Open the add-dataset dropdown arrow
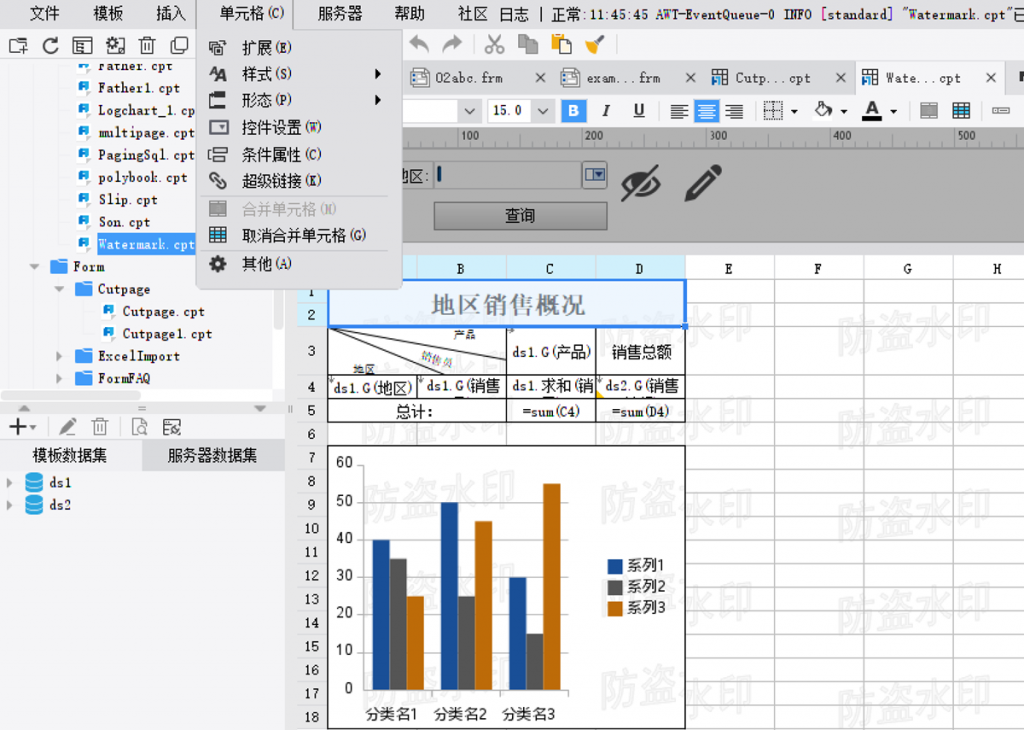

───

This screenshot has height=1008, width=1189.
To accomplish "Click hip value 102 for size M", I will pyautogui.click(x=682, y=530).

───

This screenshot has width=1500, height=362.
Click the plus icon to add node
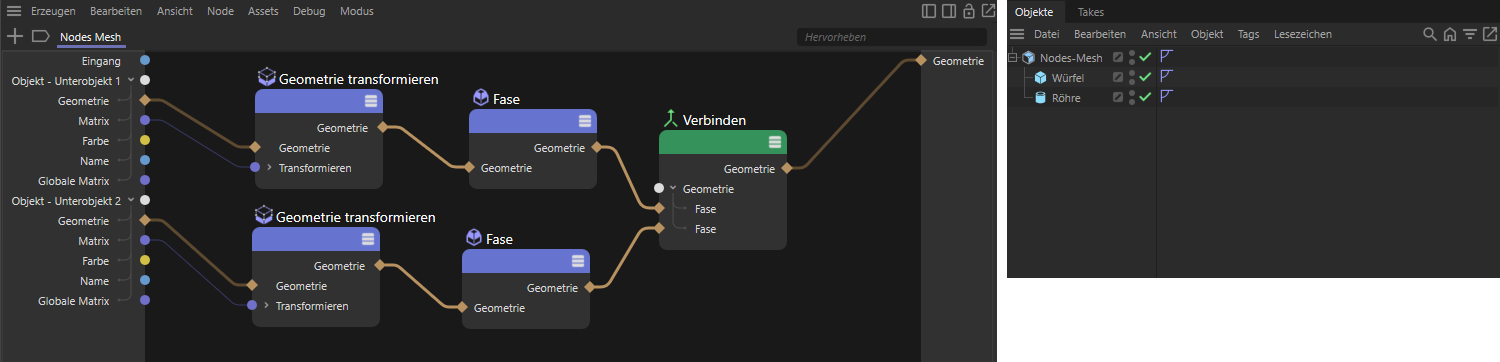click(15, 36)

───

> _Task to complete_:
If a line in the records above contains "screenshot", copy that line.

> _Output for this exercise_:
This screenshot has height=1008, width=1189.
This screenshot has width=1500, height=362.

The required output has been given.